„Ich bin kein Verbrecher“

„Ich bin kein Verbrecher“
Serhat G. will weiter Auto fahren. Obwohl er schon 20-mal ohne Führerschein am Steuer eines Wagens erwischt wurde.

Serhat G. ist am Montag zum 20. Mal ohne  Führerschein am Steuer eines Wagens erwischt worden. Als Konsequenz erwarten den 24-jährigen Fliesenleger 2180 Euro Geldstrafe bzw. bis zu sechs Monate Ersatzfreiheitsstrafe. Im KURIER-Gespräch kündigt der in St. Georgen im Attergau lebende Türke dennoch an, weiterfahren zu wollen.

KURIER: Herr G., sind Sie unbelehrbar?
Serhad G.: Nein, ich mache das alles nur aus einer Not heraus. Ich habe zwei Kinder und eine Frau, die ich ernähren muss. Leider habe ich keine andere Möglichkeit, um zur Arbeit zu kommen.

Warum machen Sie nicht, wie jeder andere auch, einfach den Führerschein?
Ich hab` vor Jahren, damals war ich 17, in Wels einen Fahrschulkurs besucht. Eine Woche vor der Prüfung hat es aber geheißen, dass ich nicht antreten darf. Anscheinend, weil ich als 13-Jähriger auf einem Privatgrundstück mit einem Moped gefahren bin und dann eine Leitplanke gerammt habe.

Ist diese Sperre später nie mehr aufgehoben worden?
Nein, ich habe ungefähr 30-mal auf der Bezirkshauptmannschaft nachgefragt und immer hat es geheißen, dass ich den Führerschein nicht machen darf.

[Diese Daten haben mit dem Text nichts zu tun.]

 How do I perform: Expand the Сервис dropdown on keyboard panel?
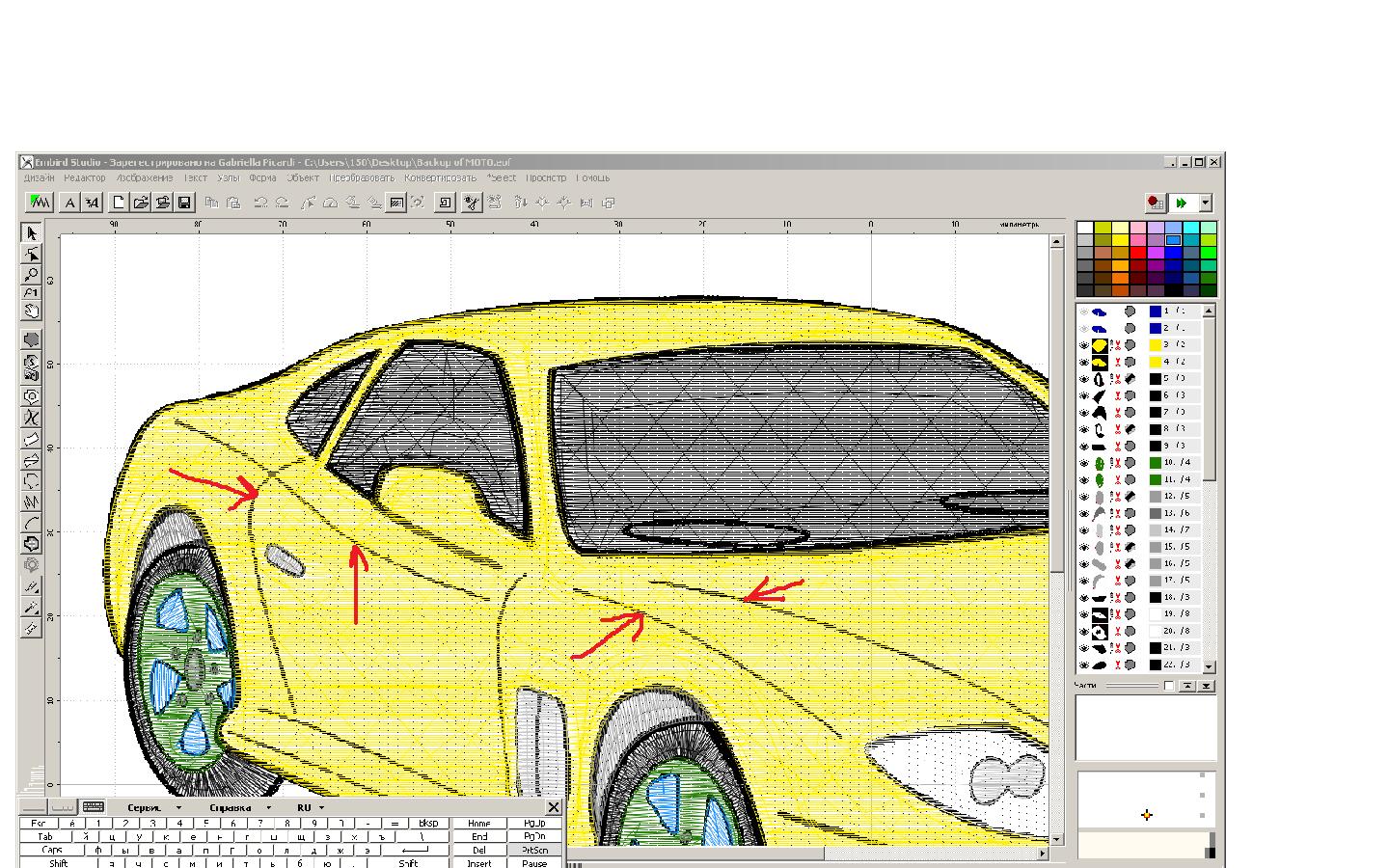(x=178, y=808)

Sie sind jetzt zum 20. Mal beim Schwarzfahren erwischt worden, ein trauriger Rekord...
Das hab` ich einem Polizisten aus dem Ort zu verdanken, der mich  zur persönlichen Zielscheibe auserkoren hat. Er versteckt sich oft  ab 6 Uhr Früh hinter unserem Haus und wartet  darauf, dass ich wegfahre. Sobald er mich erwischt, muss ich zahlen oder ins Gefängnis gehen. Ich versteh` ihn nicht, ich bin doch kein Verbrecher, der mit Drogen handelt oder Geschäfte ausraubt.

Wie viel Geld hat Sie das schon gekostet?
Bisher etwa 50.000 Euro – auch Ersatzfreiheitsstrafen habe ich abgesessen.

Wie können Sie sich das leisten?
Indem ich fast rund um die Uhr arbeite. Arbeiten, duschen, schlafen, essen – das ist mein Leben.

Könnte Sie nicht Ihre Frau oder Ihre Mutter zur Arbeitsstelle fahren?
Die haben beide einen Führerschein, doch das hilft  nur wenig, weil ich beruflich oft nach Linz muss. Und wer sollte dann die Kinder  zur Schule bringen?

Sind Sie viel mit dem Auto unterwegs?
Ich bin  vermutlich schon mehr als eine Million Kilometer ohne Führerschein gefahren. Durch die viele Praxis kann ich wahrscheinlich  besser fahren als die meisten Polizisten.

Sind Polizisten generell Feindbilder für Sie?
Nein, nur der eine, der es auf mich abgesehen hat. Aber ewig kann das nicht  so weiter gehen. Hört er nicht auf, mich zu verfolgen, muss ich  sogar das Land verlassen, obwohl ich hier gerne lebe.

Heißt das, Sie überlegen ernsthaft, in die Türkei zurückzukehren?
Ja,  ich hab` nichts mehr zu verlieren. Ich denk mir, in der Türkei leben 80 Mio. Menschen, dort verhungert keiner, der wie ich einen Beruf gelernt hat und fleißig ist.